In 1912, Cunnington worked with her husband Ben to supervise the re-erection of the last standing stone at Beckhampton Cove at Avebury, which had fallen the previous year. While working at the Beckhamptom Cove site, she discovered the skeleton of a "middle-aged man" buried with a pottery beaker, dating from 2385 to 2230 BC. The same year she and her husband, working with a team, re-erected a fallen stone on West Kennet Avenue.

Cunnington excavated Woodhenge between 1926 and 1928, after a set of concentric rings darker than the surrounding turf was first observed through aerial photography in 1925. The site is approximately 60 meters south of Durrington Walls and 3 km north east of Stonehenge. The excavation revealed six concentric rings of post-holes. The entire post-hole structure is approximately 40 meters in diameter, and the surrounding henge, barely visible today due to farming, was originally approximately 85 meters across, with a single entrance that faced Durrington Walls. Cunnington completely excavated the ditch structure of the henge, discovering large amounts of Grooved ware pottery, animal and human bones, charcoal and a stone axe that was carved from polished greenstone originating from Cornwall, approximately 290 km away. A few shards of Beaker ware were also discovered along with antler picks, marine shells and the remnants of a flint-knapping industry.

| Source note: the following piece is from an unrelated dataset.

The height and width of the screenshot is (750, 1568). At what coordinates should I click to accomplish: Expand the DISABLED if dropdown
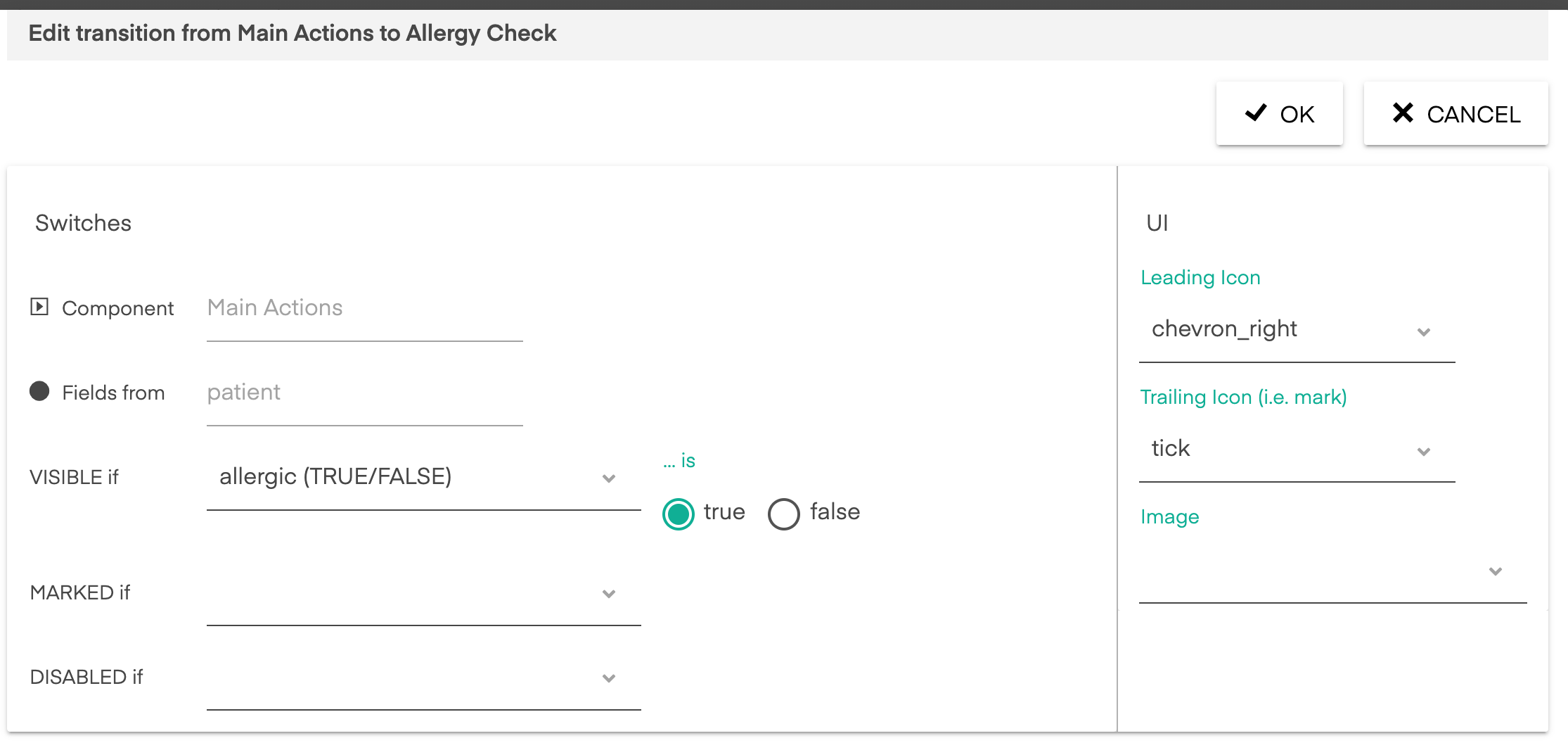(424, 678)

Following the excavation of Woodhenge, in 1930 Cunnington discovered and worked on The Sanctuary site on Overton Hill at the terminus of Beckhampton Avenue near Avebury Henge. Like Woodhenge, The Sanctuary has six concentric post hole rings, although no surrounding bank and ditch structure. Cunnington discovered that the innermost ring was the oldest, based on pottery shards found in that area that were from about 2000 BC; she called this Phase I. Later, a double ring structure was built surrounding the inner ring, which she named Phase II. During the Phase III period, a larger ring 20.1 meters in diameter was constructed to replace the earlier rings. Grooved ware pottery was found during this aspect of the excavation, and a northwest-facing entrance to the ring was discovered. During Phase IV, the most recent phase, a 40.2 meter standing stone ring was built as well as in interior concentric stone circle. She found evidence that The Sanctuary was connected to Avebury Henge via the row of standing stones along West Kennet Avenue. Beaker ware pottery dating from 1600 BC was found, marked with "barbed wire" type patterning.^{[Wainwright, pg. 108]}

==Personal life and honours==
Cunnington was named a Commander of the Order of the British Empire (CBE) in the 1948 Birthday Honours for services to archaeology, the first woman archaeologist to receive the honour. However, she had limited mobility since 1947, and had developed Alzheimer's disease, so she never knew of the accolade. When she died at home a few years later, she left almost all her property (worth £14,000) to Devizes Museum (now Wiltshire Museum). This provided for a salaried curator to be appointed for the first time. Her husband had died in 1950.